=== SHORT PROBLEM ===
Count the lines of the entries below that contain the string "logo" with identical capitalization, and reply with that number alone.

==========

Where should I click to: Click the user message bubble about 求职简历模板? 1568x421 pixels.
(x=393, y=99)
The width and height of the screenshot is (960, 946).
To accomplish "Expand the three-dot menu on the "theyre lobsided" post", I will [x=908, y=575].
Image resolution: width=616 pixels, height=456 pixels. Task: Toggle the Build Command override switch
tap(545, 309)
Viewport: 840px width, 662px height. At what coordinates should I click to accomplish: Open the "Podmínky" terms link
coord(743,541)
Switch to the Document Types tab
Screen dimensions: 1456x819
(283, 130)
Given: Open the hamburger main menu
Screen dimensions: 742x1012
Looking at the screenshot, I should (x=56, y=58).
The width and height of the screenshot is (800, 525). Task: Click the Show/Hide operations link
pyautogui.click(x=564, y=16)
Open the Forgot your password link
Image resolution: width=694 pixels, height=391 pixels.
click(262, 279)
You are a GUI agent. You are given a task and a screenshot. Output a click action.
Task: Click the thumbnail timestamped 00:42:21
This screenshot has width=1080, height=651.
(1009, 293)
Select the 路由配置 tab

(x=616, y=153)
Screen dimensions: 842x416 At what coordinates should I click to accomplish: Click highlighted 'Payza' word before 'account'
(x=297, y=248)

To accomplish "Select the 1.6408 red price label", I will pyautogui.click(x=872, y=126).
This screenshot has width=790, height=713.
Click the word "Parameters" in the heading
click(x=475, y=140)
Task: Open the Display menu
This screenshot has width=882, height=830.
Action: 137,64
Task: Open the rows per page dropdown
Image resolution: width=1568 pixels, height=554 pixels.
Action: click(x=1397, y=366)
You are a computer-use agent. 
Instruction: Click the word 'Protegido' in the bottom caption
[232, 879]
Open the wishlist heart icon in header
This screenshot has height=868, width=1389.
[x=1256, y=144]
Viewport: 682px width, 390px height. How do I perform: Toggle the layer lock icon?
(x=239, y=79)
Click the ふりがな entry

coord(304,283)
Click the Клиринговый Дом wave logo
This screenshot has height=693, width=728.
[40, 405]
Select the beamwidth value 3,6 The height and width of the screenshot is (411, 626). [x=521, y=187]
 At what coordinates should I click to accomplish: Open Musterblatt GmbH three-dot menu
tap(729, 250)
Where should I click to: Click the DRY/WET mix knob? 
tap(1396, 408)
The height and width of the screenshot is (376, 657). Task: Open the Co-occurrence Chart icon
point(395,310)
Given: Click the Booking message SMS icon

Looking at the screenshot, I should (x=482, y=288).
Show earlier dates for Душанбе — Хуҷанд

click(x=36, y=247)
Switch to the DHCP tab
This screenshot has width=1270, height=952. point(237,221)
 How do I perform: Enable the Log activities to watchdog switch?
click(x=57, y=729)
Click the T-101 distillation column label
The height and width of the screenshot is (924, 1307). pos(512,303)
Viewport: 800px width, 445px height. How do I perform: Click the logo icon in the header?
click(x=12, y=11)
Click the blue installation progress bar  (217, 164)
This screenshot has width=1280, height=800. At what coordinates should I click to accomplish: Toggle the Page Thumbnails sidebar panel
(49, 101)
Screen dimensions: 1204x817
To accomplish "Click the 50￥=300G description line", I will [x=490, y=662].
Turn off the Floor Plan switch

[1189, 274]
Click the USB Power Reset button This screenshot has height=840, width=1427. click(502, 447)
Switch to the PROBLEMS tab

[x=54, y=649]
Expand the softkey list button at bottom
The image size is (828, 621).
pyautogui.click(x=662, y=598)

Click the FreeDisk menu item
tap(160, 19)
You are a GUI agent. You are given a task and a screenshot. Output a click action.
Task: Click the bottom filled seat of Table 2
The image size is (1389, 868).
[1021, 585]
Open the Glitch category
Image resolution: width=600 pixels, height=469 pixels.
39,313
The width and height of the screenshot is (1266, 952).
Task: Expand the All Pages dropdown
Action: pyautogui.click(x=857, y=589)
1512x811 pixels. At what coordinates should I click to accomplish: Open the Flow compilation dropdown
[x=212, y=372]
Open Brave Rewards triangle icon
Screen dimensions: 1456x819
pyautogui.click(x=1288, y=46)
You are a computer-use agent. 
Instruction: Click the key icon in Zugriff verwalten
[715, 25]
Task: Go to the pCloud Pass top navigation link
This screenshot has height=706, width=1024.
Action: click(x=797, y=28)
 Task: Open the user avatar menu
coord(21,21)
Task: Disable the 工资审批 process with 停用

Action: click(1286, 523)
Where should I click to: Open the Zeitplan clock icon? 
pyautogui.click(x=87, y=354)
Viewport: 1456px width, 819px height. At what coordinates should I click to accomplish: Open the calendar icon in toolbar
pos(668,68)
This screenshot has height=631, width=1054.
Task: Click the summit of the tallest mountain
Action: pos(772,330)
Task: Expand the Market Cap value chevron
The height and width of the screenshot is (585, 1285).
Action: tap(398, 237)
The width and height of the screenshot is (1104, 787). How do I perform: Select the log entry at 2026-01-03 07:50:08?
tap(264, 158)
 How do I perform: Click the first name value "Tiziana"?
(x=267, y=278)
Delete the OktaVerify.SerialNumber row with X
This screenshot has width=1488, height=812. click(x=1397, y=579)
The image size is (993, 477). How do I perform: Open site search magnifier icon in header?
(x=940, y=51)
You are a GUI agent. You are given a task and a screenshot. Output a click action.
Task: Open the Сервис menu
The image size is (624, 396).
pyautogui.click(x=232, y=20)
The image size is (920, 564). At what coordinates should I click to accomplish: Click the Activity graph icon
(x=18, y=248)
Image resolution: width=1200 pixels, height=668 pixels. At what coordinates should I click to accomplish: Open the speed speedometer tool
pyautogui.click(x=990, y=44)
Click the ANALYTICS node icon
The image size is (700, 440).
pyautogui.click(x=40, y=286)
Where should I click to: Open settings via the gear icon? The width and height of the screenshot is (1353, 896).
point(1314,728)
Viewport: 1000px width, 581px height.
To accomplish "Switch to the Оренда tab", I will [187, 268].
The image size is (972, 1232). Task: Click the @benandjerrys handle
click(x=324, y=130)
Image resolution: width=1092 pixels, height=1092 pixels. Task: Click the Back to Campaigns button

==========

=== RESULT FOR THIS EXERCISE ===
2